I genetisti e virologi statunitensi hanno realizzato una serie di test in vitro per controllare se sia o meno plausibile sfruttare il coronavirus contro sé stesso, approfittando di alcune sue caratteristiche naturali e di alcuni suoi errori per neutralizzarlo; e i primi risultati ottenuti sono stati incoraggianti.
Ma vediamo più nel dettaglio come funziona (o potrebbe funzionare) questo metodo. In natura - hanno spiegato i ricercatori sulla rivista scientifica PeerJ - tutti i virus, quando si duplicano all’interno dell’organismo ospite, producono anche copie difettose di sé stessi, con lunghe sequenze di codice genetico che mancano, o sono sbagliate. Queste copie difettose del virus vengono definite defective interfering virus (virus difettosi-interferenti, o DI, in sigla).
I virus DI, dunque le copie difettose, in molti casi non vengono eliminati (non muoiono, verrebbe da dire, anche se il termine è improprio), ma anzi ingaggiano una dura competizione con i virus “regolari” perché anche loro vogliono vivere, e duplicarsi. In questa lotta per la sopravvivenza, che avviene all’interno delle cellule, vincono spesso i virus DI, perché hanno un codice genetico più corto, e quindi anche più rapido da replicare, e perché riescono a “rubare” ai virus regolari alcune parti del codice genetico che a loro mancano e che sono fondamentali per completare la duplicazione, parassitandoli. “Antagonisti” costruiti in laboratorio
I ricercatori dell’Università della Pennsylvania hanno allora pensato di sfruttare questa competizione, creando con tecniche di ingegneria genetica una serie di copie DI del coronavirus fortemente parassite, e mettendole a contatto, in laboratorio, con cellule (di scimmia) già infettate dal SARS-CoV-2 normale.
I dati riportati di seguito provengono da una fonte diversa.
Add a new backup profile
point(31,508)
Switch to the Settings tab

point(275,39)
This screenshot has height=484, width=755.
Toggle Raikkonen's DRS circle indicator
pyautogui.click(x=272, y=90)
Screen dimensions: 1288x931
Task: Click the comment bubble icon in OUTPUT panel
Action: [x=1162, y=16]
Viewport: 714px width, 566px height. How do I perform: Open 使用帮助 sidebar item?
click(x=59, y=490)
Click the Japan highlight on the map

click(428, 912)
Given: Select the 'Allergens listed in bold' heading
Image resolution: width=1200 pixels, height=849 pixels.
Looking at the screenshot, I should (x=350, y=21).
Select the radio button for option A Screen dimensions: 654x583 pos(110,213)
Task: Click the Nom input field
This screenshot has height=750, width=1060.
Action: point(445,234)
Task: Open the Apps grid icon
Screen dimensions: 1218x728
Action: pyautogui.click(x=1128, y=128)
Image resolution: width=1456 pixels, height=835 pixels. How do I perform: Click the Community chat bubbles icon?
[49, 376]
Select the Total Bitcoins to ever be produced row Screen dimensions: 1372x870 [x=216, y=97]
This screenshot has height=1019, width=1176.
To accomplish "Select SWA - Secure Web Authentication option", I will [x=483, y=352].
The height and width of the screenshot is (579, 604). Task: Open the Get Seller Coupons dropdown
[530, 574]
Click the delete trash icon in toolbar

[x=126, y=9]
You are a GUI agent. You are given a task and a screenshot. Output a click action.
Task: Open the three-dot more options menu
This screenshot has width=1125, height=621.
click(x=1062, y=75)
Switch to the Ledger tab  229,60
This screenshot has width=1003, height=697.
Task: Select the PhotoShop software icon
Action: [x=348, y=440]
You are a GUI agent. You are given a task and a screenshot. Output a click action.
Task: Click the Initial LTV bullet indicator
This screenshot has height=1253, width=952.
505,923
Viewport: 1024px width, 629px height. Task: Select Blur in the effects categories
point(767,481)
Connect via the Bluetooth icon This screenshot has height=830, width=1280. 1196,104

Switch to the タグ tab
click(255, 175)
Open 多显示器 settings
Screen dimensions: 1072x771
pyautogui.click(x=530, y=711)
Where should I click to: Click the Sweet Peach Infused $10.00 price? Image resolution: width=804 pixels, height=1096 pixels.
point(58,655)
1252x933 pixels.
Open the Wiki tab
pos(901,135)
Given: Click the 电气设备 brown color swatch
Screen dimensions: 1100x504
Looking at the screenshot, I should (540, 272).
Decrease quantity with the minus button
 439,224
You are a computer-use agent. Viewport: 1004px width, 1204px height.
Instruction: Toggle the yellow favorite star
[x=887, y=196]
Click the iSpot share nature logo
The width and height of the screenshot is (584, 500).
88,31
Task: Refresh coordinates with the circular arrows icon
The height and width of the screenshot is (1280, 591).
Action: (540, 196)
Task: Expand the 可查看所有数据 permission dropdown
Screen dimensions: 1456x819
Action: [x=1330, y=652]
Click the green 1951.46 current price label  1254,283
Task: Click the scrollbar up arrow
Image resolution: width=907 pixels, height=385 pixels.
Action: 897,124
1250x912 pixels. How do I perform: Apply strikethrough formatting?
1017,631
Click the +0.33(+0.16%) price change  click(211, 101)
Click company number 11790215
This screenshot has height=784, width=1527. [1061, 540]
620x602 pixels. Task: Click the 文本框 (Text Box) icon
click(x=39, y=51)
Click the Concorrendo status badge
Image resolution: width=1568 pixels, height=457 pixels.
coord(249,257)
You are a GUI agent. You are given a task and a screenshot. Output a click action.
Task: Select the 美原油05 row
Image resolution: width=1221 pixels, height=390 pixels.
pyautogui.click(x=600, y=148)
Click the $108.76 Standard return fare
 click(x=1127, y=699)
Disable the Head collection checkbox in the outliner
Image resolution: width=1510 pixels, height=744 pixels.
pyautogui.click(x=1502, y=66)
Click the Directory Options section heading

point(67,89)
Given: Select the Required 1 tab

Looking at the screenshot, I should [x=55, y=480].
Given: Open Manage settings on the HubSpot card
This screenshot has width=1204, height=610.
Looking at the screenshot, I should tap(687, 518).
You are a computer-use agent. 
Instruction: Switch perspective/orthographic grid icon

Hanno così visto che, in pochissimo tempo, i virus DI avevano fatto crollare la concentrazione dei virus normali (dimezzandola in sole 24 ore), perché la loro velocità di replicazione è doppia rispetto a quella del SARS-CoV-2 “regolare”.
Non solo: la quantità di materiale genetico dei DI è aumentata 3,3 volte più in fretta rispetto all’originale, e questo è un fatto positivo, visto che i virus DI realizzati dai ricercatori americani, a differenza di quelli originali, non provocano il Covid.
Al via nuovi studi
Secondo gli studiosi, in verità, questi dati non sono ancora sufficienti per considerare quella con i virus DI una vera terapia, ma ora gli esperimenti andranno avanti.
Si cercherà di capire meglio anche cosa succede nel tempo, perché il fenomeno della competizione cresce in modo non lineare: più diminuisce, cioè, il materiale genetico normale, perché viene utilizzato dai virus DI, più diminuisce anche l’efficienza della replicazione degli stessi DI, che non trovano più molecole da sfruttare. Alla lunga tutto ciò porta a una fine della replicazione di tutti i tipi di virus presenti.
Bisognerà anche capire quale sistema utilizzare per veicolare all’interno delle cellule le copie DI. E andrà naturalmente affrontato anche il tema delle varianti del virus. C’è insomma ancora molto lavoro da fare, ma l’approccio appare interessante, e in grado di offrire nuovi strumenti per combattere questo e altri tipi di virus.